Even before the pandemic, the Predator franchise was not a massive success and when you factor in the extra lengths people would have to go to in order to watch the film at the cinema, it might have ended up being seen as another disappointment in a franchise that has struggled to find its footing. But as a digital release with a crazy level of hype from early screening, everyone remotely interested could sit down at home and enjoy the experience.
But at a more modest budget and in the hands of creative filmmakers who can tell an engaging, exciting story in the framework of a $50 million production, it can please fans of the franchise and make new ones. I’d love to see more movies like Prey in the hands of filmmakers who could thrive in this creative space. Think about how amazing franchises like Terminator or Alien could be if they stopped trying to make them into massive four-quadrant blockbusters that are considered financial and creative failures.

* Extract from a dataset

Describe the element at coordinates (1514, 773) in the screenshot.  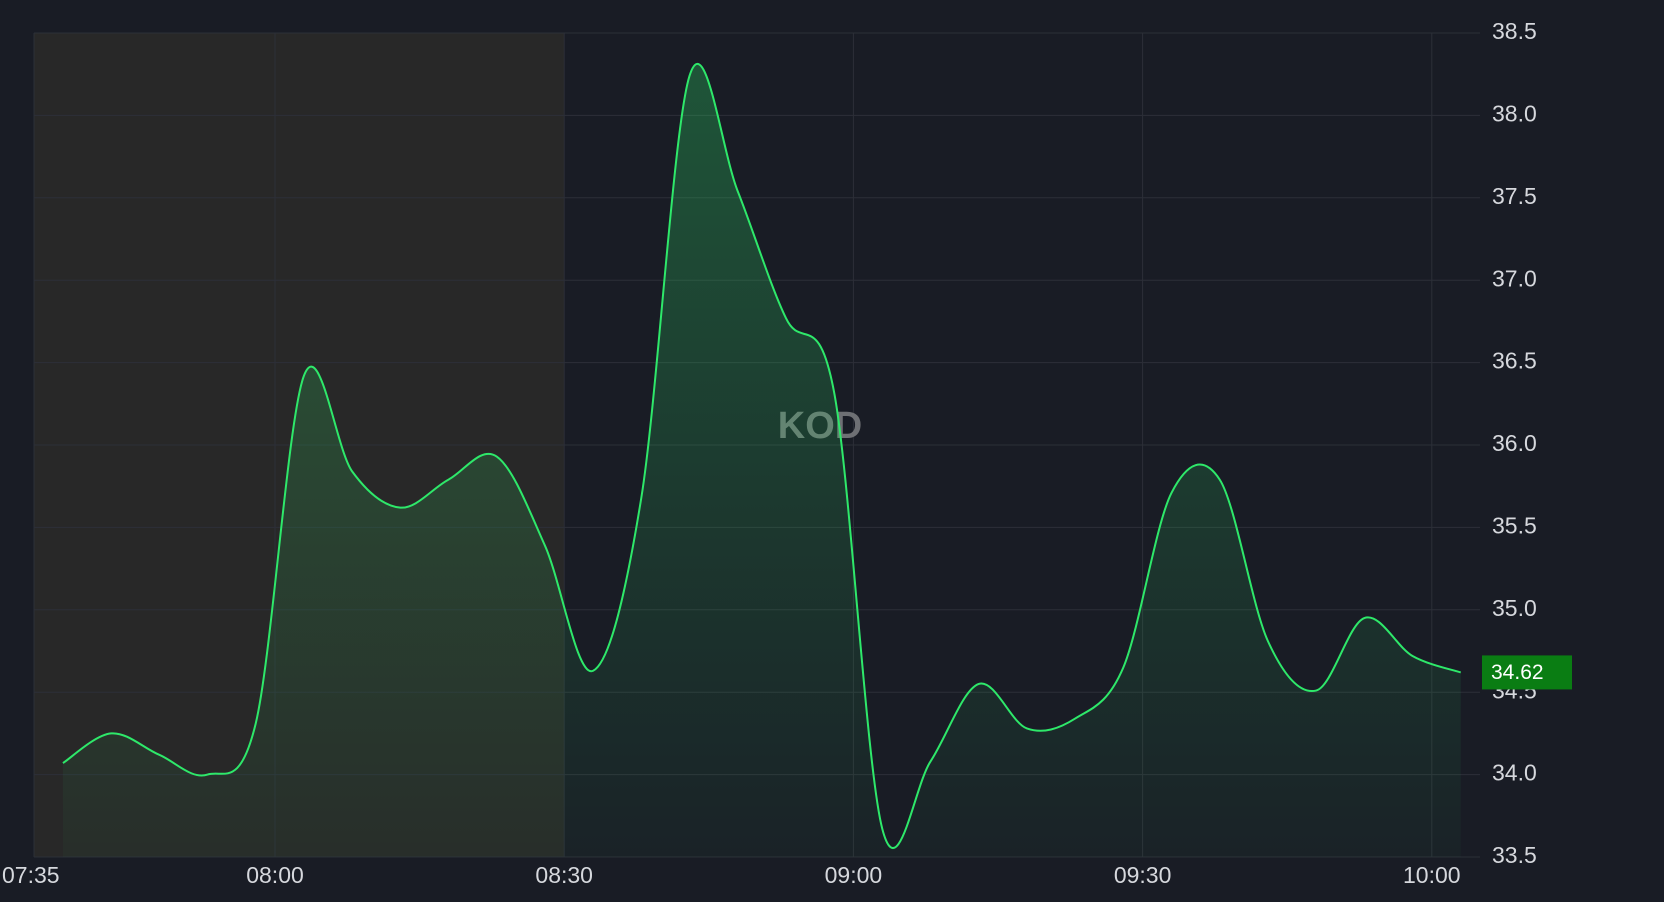
I see `y-tick-label: 34.0` at that location.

When you think about it, there’s a lot of franchises born of a simple, well told tale. The Terminator and Alien franchises didn’t start out as huge films. They were modestly budgeted movies that did something extraordinary from filmmakers who were able to find creative solutions to budgetary limitations. Perhaps there are some franchises that work better when produced at a smaller scale and don’t try to be billion dollar worldwide sensations. Maybe the best path forward to see these franchises flourish is to scale down the stories for the small screen.
People struggle with new paradigms. It’s a natural part of life. We’re so accustomed to the theatrical experience for some movies that considering a world where every future Predator movie premieres online feels like we’ve lost something. But I’d argue that getting more entries to the Predator franchise like Prey is a road map to success for both fans and the studio.